Japan’s strong GDP growth of 0.9% in the first quarter, or 3.5% annualised, shows that Shinzo Abe’s “shock and awe tactics” are working, says Nancy Curtin of Close Brothers Asset Management.
Japan’s prime minister gained office last autumn determined to shake the economy out of its 20-year deep sleep. His three-pronged strategy includes unprecedented money printing, extra government spending worth $100bn, and the promise of pervasive structural reform.
QE (quantitative easing) has weakened the yen, boosting prospects for major exporters and giving equities a lift. They have gained 55% since Abe’s election.
The good growth figure was based mainly on household spending, and while this was recovering in any case after the tsunami, the impressive figure does suggest that Abe is “electrifying a nation”, as The Economist puts it.

§ **YOUR INSTRUCTIONS**:
Reproduce the entire passage on Japan's first-quarter GDP growth word for word. The records come from a different source than the passage above.

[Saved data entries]

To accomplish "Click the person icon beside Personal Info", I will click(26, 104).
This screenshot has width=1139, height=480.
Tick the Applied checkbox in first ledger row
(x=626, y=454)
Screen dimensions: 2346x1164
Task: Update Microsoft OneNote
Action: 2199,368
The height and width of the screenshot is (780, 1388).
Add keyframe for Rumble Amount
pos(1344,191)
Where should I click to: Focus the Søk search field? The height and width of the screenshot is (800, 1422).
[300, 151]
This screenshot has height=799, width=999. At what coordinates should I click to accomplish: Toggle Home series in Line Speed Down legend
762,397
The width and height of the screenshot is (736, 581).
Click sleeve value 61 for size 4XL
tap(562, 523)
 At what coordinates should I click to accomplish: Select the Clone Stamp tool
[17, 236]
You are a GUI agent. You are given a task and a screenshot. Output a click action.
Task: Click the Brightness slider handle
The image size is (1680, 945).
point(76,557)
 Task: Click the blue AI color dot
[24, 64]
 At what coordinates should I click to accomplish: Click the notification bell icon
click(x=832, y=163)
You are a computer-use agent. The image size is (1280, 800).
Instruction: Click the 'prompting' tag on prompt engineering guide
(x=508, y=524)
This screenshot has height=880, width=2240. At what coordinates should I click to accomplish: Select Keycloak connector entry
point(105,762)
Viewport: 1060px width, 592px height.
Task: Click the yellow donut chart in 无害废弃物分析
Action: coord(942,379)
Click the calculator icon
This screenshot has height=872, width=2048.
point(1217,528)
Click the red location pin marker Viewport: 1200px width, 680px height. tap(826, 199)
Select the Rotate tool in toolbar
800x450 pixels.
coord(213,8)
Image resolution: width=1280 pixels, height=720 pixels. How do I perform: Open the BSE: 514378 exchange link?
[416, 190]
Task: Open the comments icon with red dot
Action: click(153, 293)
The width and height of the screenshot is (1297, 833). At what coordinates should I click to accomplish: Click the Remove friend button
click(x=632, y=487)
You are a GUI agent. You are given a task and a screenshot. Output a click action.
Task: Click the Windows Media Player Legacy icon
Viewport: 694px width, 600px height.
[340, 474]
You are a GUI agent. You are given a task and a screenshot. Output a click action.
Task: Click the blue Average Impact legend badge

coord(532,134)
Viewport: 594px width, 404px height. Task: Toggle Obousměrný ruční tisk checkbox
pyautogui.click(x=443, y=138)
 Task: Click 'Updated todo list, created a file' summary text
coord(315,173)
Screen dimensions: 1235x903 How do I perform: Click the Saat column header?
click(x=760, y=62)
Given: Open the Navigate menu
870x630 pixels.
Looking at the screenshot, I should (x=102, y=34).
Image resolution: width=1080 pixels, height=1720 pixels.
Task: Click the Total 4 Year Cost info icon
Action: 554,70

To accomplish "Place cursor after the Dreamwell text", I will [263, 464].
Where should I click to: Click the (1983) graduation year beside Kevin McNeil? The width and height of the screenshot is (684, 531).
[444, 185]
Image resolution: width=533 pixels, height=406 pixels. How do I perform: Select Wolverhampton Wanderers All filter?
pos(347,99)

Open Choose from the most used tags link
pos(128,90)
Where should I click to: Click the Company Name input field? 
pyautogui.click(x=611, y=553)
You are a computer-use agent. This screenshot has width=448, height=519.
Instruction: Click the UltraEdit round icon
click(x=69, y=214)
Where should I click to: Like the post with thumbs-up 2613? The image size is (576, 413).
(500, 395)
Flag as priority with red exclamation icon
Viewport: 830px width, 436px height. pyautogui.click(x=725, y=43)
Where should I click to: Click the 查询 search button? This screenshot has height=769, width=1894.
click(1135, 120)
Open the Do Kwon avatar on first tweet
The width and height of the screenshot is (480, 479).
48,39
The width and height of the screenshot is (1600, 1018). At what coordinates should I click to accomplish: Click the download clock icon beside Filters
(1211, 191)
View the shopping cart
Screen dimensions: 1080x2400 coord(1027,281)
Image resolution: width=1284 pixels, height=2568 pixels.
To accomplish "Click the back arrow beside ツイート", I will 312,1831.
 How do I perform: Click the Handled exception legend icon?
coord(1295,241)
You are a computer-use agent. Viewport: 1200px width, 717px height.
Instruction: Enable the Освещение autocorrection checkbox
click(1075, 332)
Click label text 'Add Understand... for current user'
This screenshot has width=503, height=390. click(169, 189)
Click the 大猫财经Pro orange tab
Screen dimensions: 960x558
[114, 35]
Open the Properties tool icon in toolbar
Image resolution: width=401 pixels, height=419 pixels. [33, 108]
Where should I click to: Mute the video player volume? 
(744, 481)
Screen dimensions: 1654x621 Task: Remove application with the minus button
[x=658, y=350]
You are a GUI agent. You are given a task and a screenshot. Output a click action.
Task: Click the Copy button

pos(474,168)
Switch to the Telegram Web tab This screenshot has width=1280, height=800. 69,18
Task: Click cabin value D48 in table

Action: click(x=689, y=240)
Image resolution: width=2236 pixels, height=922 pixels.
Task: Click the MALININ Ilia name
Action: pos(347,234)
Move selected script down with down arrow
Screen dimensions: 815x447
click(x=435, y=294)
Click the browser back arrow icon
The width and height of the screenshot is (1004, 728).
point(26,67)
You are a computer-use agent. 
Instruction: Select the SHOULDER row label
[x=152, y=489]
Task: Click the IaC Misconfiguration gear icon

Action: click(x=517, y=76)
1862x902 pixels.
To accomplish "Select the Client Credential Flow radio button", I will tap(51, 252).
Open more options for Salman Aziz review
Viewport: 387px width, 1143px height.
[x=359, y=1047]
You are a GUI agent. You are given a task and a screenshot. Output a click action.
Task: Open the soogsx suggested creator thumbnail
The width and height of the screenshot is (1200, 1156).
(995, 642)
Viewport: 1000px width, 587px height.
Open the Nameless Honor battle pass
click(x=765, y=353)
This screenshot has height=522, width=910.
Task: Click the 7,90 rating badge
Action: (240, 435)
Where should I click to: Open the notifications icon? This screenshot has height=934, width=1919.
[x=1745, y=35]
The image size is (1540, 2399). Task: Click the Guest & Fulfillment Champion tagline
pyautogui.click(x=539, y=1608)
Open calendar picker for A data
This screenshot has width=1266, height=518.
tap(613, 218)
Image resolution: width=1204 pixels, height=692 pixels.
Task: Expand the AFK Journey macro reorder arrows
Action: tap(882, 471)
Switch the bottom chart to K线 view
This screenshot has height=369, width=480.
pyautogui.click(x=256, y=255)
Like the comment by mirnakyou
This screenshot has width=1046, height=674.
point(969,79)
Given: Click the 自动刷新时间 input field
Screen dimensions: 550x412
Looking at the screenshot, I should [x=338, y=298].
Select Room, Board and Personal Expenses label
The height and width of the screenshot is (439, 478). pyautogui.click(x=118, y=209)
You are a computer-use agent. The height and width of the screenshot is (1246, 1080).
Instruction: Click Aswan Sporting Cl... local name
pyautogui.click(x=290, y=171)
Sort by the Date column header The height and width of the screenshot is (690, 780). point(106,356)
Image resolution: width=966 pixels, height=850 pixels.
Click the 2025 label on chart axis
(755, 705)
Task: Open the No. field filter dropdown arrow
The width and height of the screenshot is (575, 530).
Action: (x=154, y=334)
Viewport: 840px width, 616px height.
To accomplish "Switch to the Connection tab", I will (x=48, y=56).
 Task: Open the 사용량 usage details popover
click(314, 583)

§ **REPLY**:
Japan’s strong GDP growth of 0.9% in the first quarter, or 3.5% annualised, shows that Shinzo Abe’s “shock and awe tactics” are working, says Nancy Curtin of Close Brothers Asset Management.
Japan’s prime minister gained office last autumn determined to shake the economy out of its 20-year deep sleep. His three-pronged strategy includes unprecedented money printing, extra government spending worth $100bn, and the promise of pervasive structural reform.
QE (quantitative easing) has weakened the yen, boosting prospects for major exporters and giving equities a lift. They have gained 55% since Abe’s election.
The good growth figure was based mainly on household spending, and while this was recovering in any case after the tsunami, the impressive figure does suggest that Abe is “electrifying a nation”, as The Economist puts it.